Instructions for the task: Here is the task for the records below: repeat exactly the lines from the one with "You are a computer-use agent. Screen dimensions: 640x1023" to the one with "Click the Colour", both included, and nothing else.

Collected data entries
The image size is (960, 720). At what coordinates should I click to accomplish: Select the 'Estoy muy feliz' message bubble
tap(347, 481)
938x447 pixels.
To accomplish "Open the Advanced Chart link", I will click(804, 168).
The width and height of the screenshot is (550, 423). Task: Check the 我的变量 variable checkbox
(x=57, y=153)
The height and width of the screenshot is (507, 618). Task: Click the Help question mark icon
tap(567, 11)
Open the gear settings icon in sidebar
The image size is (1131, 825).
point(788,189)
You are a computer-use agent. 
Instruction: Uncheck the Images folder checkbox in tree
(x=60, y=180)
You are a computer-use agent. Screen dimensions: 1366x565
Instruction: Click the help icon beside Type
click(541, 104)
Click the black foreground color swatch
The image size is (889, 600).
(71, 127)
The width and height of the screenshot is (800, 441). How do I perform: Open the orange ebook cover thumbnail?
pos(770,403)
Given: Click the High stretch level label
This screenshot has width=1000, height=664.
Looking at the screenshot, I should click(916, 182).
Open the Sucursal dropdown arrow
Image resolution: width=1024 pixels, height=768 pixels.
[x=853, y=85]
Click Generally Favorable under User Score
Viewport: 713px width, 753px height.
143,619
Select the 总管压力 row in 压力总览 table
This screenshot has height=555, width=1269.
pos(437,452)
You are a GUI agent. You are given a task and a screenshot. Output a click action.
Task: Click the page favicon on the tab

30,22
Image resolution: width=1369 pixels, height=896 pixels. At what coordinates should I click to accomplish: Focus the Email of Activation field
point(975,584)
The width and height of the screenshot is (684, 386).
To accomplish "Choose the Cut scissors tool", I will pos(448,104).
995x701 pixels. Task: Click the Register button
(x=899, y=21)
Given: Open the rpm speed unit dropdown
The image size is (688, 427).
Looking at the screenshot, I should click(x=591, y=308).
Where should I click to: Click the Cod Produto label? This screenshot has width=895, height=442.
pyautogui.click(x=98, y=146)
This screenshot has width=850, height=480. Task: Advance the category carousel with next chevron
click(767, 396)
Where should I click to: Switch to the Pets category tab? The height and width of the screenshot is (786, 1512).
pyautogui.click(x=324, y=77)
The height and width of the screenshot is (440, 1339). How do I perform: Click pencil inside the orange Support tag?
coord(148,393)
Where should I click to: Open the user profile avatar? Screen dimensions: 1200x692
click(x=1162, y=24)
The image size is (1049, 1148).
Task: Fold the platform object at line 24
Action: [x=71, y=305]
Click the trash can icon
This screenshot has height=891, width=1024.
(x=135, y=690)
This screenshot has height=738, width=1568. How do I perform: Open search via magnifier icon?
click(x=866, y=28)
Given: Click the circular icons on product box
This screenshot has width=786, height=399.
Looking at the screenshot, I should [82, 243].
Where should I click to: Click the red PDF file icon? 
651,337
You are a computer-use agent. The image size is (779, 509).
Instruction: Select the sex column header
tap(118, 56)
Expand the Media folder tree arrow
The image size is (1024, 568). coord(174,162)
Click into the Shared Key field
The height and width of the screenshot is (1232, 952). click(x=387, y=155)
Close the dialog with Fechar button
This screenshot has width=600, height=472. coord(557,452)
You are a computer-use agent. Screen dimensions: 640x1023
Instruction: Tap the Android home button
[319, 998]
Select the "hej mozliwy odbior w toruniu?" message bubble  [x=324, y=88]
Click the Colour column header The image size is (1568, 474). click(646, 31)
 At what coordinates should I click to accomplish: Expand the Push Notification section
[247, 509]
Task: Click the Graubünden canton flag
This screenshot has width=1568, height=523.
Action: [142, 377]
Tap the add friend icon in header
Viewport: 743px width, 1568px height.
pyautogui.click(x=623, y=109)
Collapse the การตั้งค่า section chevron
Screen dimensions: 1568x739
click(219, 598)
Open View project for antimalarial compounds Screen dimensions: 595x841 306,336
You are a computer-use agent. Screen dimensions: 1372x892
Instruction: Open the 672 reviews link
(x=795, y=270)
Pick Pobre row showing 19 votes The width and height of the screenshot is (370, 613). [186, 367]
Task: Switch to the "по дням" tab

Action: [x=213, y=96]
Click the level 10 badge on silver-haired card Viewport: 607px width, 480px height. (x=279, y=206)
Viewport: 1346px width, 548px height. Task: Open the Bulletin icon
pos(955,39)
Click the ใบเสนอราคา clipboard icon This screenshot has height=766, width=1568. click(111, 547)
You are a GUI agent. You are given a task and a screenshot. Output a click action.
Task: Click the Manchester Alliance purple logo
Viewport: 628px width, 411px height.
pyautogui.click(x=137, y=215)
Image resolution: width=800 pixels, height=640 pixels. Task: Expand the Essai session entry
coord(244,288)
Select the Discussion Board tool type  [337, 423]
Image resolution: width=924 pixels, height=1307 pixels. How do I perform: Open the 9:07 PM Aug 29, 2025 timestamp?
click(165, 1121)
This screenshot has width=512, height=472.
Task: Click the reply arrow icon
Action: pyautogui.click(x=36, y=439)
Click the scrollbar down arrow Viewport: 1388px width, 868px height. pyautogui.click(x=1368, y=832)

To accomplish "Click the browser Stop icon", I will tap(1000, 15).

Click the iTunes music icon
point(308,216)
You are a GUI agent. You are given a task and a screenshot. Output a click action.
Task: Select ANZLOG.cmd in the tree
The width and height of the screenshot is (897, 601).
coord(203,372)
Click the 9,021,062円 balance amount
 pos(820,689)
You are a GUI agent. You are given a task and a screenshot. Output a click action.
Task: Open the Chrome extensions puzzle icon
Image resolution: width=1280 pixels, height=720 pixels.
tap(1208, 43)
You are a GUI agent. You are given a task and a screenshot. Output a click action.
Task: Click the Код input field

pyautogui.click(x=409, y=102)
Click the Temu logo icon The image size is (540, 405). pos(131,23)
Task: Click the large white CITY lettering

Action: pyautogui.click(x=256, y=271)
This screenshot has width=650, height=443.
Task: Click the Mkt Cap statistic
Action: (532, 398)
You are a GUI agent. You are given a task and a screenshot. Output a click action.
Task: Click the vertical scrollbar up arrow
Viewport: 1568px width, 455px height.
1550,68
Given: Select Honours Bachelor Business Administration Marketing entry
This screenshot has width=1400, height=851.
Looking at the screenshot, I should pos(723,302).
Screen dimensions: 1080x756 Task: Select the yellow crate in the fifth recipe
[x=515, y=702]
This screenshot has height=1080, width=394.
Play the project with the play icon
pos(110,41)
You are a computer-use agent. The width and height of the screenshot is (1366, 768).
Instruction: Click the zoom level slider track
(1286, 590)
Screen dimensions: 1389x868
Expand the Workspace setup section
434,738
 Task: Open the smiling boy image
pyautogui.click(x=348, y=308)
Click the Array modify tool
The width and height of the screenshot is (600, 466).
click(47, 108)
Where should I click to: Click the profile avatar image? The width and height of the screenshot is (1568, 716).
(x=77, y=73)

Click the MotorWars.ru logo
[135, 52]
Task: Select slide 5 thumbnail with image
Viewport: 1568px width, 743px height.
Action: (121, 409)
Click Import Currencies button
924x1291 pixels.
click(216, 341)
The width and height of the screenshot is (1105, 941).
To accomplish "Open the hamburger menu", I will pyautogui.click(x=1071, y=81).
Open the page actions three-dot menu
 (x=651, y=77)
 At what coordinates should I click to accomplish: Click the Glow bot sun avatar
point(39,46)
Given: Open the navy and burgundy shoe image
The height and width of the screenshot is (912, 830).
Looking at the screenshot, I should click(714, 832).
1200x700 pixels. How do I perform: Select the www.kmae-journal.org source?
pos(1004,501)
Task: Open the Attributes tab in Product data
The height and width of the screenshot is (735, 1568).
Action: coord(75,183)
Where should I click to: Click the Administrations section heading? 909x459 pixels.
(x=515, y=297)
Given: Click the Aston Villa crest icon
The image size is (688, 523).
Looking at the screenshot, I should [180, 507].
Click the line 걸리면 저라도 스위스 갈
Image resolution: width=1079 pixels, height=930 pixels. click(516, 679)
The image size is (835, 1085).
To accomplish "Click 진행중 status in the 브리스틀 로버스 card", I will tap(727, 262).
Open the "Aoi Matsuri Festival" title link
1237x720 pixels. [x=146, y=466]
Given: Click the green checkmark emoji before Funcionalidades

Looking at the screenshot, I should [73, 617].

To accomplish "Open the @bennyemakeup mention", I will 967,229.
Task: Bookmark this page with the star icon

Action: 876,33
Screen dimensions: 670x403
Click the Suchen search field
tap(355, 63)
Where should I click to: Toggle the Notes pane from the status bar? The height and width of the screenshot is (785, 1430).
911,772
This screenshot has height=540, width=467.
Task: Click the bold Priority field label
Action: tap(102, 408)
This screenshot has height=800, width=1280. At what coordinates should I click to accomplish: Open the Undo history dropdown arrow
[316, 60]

Answer to this exercise:
You are a computer-use agent. Screen dimensions: 640x1023
Instruction: Tap the Android home button
[319, 998]
Select the "hej mozliwy odbior w toruniu?" message bubble  [x=324, y=88]
Click the Colour column header The image size is (1568, 474). click(646, 31)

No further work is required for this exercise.